### WORK TO COMPLETE
a: Answer these questions from the Tex Maule biography, one answer per line, marked the same way.
(i) At which college did Maule play football, and at what position?
(ii) In what year did Sports Illustrated hire Maule?
(iii) What phrase did Maule use for the 1958 NFL Championship Game between the Giants and the Colts?
b: Reproduce the part of the Tex Maule biography starting with "Maule referred to" and going on through "to the NFL.", word for word.
c: Pick up the Tex Maule biography after its last sentence and keep writing it.

### GIVEN PASSAGE
Tex Maule
Hamilton Prieleaux Bee Maule, commonly known as Tex Maule (May 19, 1915 in Ojus, Florida — May 16, 1981) was the lead American football writer for Sports Illustrated in the 1950s, 1960s, and 1970s.
Early life
Maule played football (end) at St Mary's in college and served in World War II.
Career
Maule joined the NFL's Los Angeles Rams front office, where he worked with Pro Football Hall of Famers Pete Rozelle and Tex Schramm. Later, in 1956, Maule was hired by Sports Illustrated, where he covered football for 19 years.
Maule referred to the 1958 NFL Championship Game between the Giants and the Colts as "the best game ever," according to writer Mark Bowden. Bowden wrote a 50th-anniversary book about the game using Maule's description as his title.[1]
When the upstart American Football League (AFL) began play in 1960, Maule did not conceal his loyalty to, nor his preference for, Rozelle and the NFL. For years he ridiculed and made light of the rival AFL. For example, in a September 30, 1968 SI piece entitled The Young Generals (referenced below), supposedly about Pro Football's best young quarterbacks, he praised such mediocre NFL signal-callers as Gary Cuozzo, Randy Johnson and Kent Nix, and never even mentioned Daryle Lamonica, Bob Griese, or Joe Namath. His contempt for the AFL was mimicked by other writers who wrote derivatory columns, spreading the impression that the AFL was inferior to the NFL.

### RECORDS
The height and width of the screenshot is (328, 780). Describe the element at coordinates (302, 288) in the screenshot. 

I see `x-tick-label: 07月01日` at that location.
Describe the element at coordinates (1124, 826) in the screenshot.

---

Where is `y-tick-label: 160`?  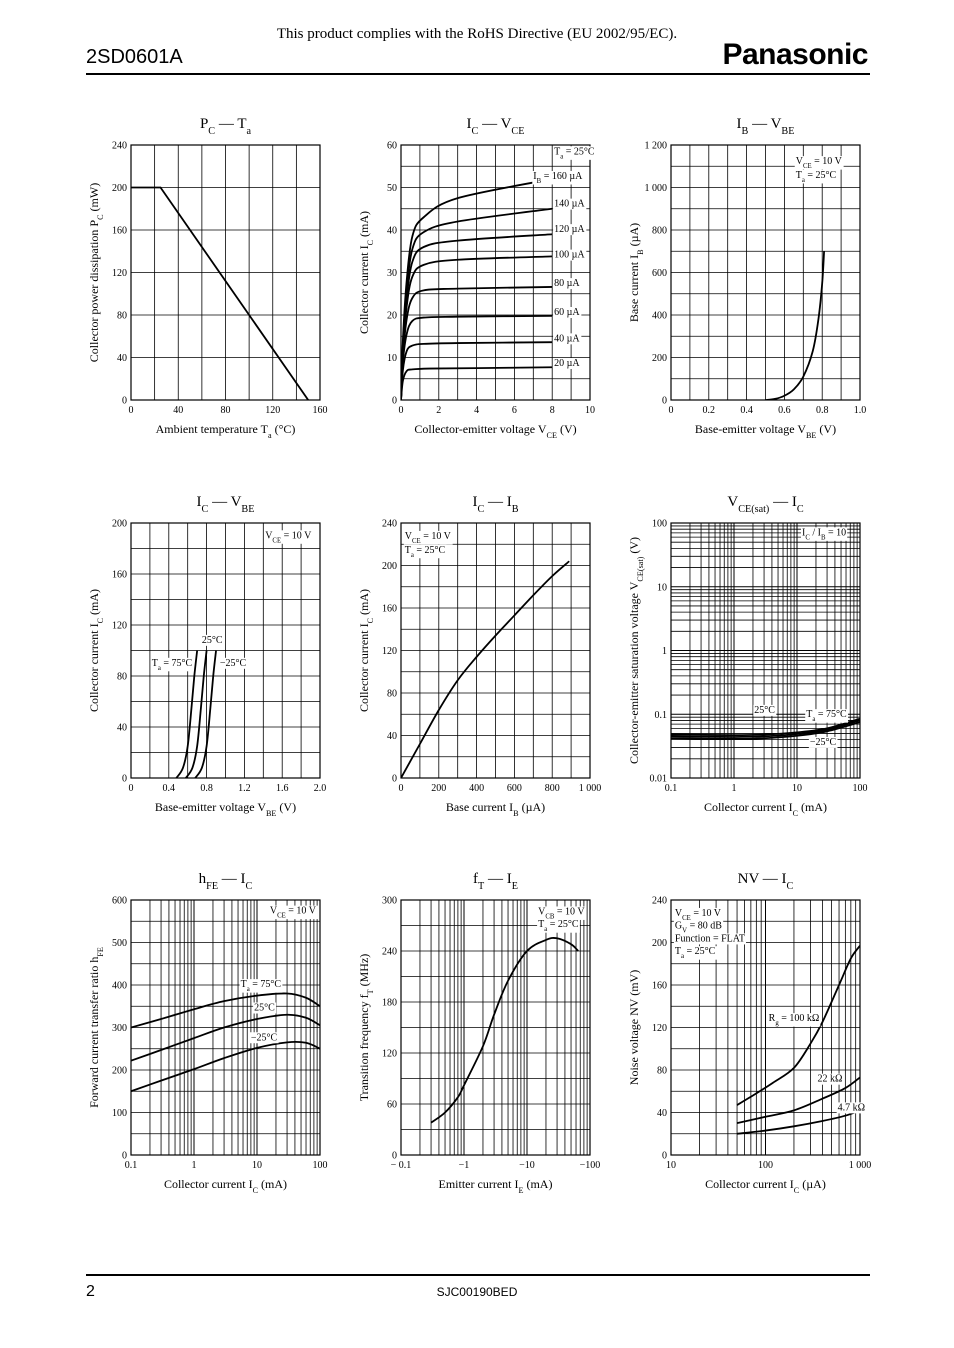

### RESULTS BY TASK
a:
(i) St Mary's, as an end
(ii) 1956
(iii) "the best game ever"

b:
Maule referred to the 1958 NFL Championship Game between the Giants and the Colts as "the best game ever," according to writer Mark Bowden. Bowden wrote a 50th-anniversary book about the game using Maule's description as his title.[1]
When the upstart American Football League (AFL) began play in 1960, Maule did not conceal his loyalty to, nor his preference for, Rozelle and the NFL. For years he ridiculed and made light of the rival AFL. For example, in a September 30, 1968 SI piece entitled The Young Generals (referenced below), supposedly about Pro Football's best young quarterbacks, he praised such mediocre NFL signal-callers as Gary Cuozzo, Randy Johnson and Kent Nix, and never even mentioned Daryle Lamonica, Bob Griese, or Joe Namath. His contempt for the AFL was mimicked by other writers who wrote derivatory columns, spreading the impression that the AFL was inferior to the NFL.

c:
Maule gained such notoriety for his bias that it was well known to his media contemporaries. During the broadcast of the AFL's New York Jets' defeat of the NFL champion Baltimore Colts in Super Bowl III, announcer Curt Gowdy asked (off-air): "I wonder if that (S.O.B.) Tex Maule is watching?" The comment can be heard on existing videos of the NBC-TV network feed of the game.
Maule also was a prolific author during the late 1950s and early 1960s. One book he wrote was The Rookie (1961, David McKay Company, NY) which is about professional football.
From Sports Illustrated, Maule moved to The Dallas Morning News for three years. From Dallas, he returned to New York to write on a freelance basis. It was there he died in 1981. He was famed for saying, "It was a wonderful demonstration of boxing skill and a barbarous display of cruelty" in regards to the treatment which Muhammad Ali gave Ernie Terrell.
In 1972 he wrote a book, Running Scarred [Pelham Books 1972], about his experience having a heart attack and taking up running afterwards.
References
- ↑ Taylor, Ihsan, "The Best Game Ever: Interview With Mark Bowden", The New York Times, December 25, 2008. Retrieved 2011-08-17.
Bibliography
Note: books may be published under the name Hamilton Maule or Tex Maule
- The Rookie (1961)
- The Quarterback (1962)
- The Shortstop (1962)
- Beatty of the Yankees (1963)
- The Last Out (1964)
- Championship Quarterback (1963)
- The Linebacker (1965)
- The Running Back (1966)
- The Corner Back (1967)
- The Players (1967)
- The Receiver (1968)
- The Running Back (1971)
- Running Scarred (1972)
- Footsteps: His Drive and Ambition Made Him One of the Best—and Most Hated—Coaches in America (1973)
- Bart Starr (1973)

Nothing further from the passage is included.